Гавел наклонился еще ниже, едва ли не в колени лицом зарывшись. Пусть бы и скрывал лицо потрепанный плащ возничего, доставшийся в комплекте с бричкой и страхолюдной линялою лошадкой всего-то за два сребня. Конечно, на время…
…услышанное краем уха заставляло нервничать.
Гавел надеялся, что ошибается в худших своих подозрениях, однако же жизнь приучила его к тому, что аккурат такие от подозрения чаще всего и сбывались.
— Ничего, дорогой, — Аврелий Яковлевич развалился вольно, опершись локтем на борт, и на улицы, прохожих, взирал с характерною ленцой, которая появляется после многих лет бездельного существования. — Я ж аккуратненько… винца выпьем, расслабимся.
Лошадка пыхтела, стучала копытами по мостовой.
— Вы это… как-то нехорошо говорите, — ответствовал Себастьян.
И в голосе его Гавелу слышалась неуверенность, прежде для ненаследного князя характерная.
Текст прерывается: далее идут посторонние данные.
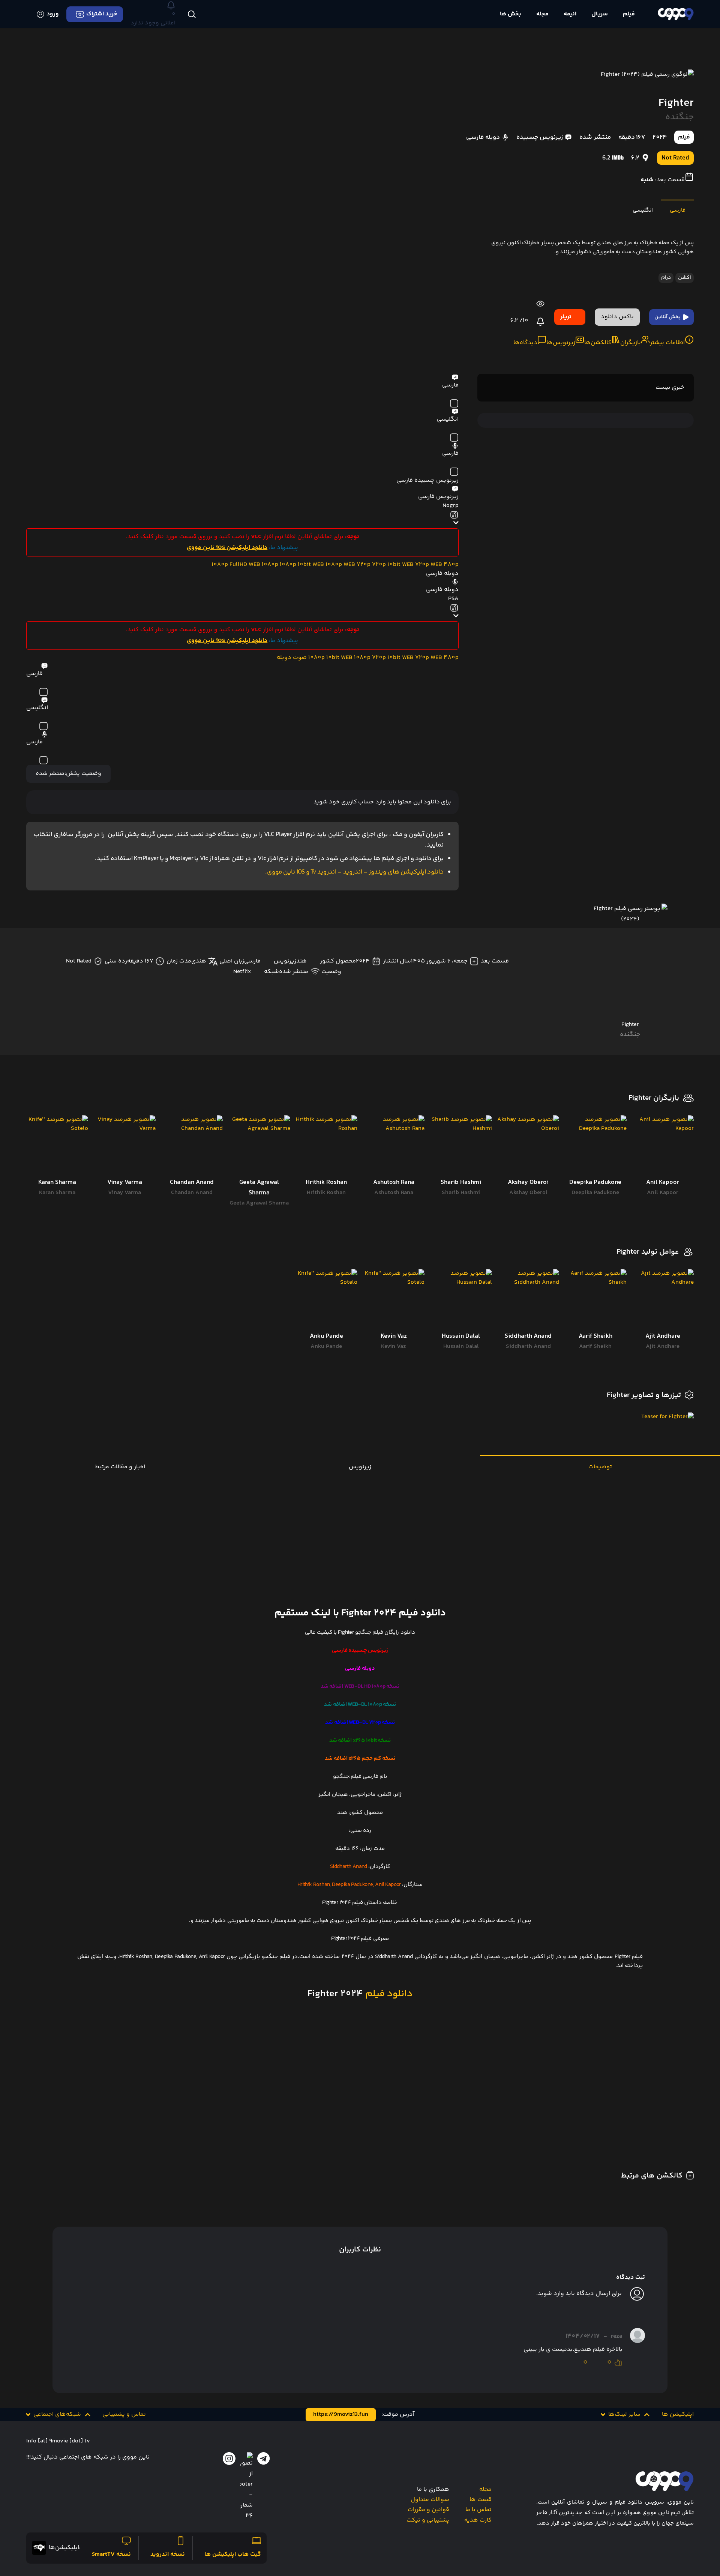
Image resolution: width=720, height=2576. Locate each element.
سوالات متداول (430, 2499)
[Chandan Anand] (192, 1146)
Впрочем, штатный ведьмак ничего не ответил.
Молчал он до самого дома, расположенного не на Кладбищенском переулке, давным-давно облюбованном ведьмаками, алхимиками, звездочетами и прочим людом магического свойства, а на Белой стороне. Аврелий Яковлевич владел солидным особнячком. Выстроенный по моде прошлого века, дом был обильно украшен лепниной, портик поддерживала шестерка колонн, увитых мраморным виноградом, а сверху, поглядывая на нежданных гостей с презрением, примостилась пара пухлых горгулий.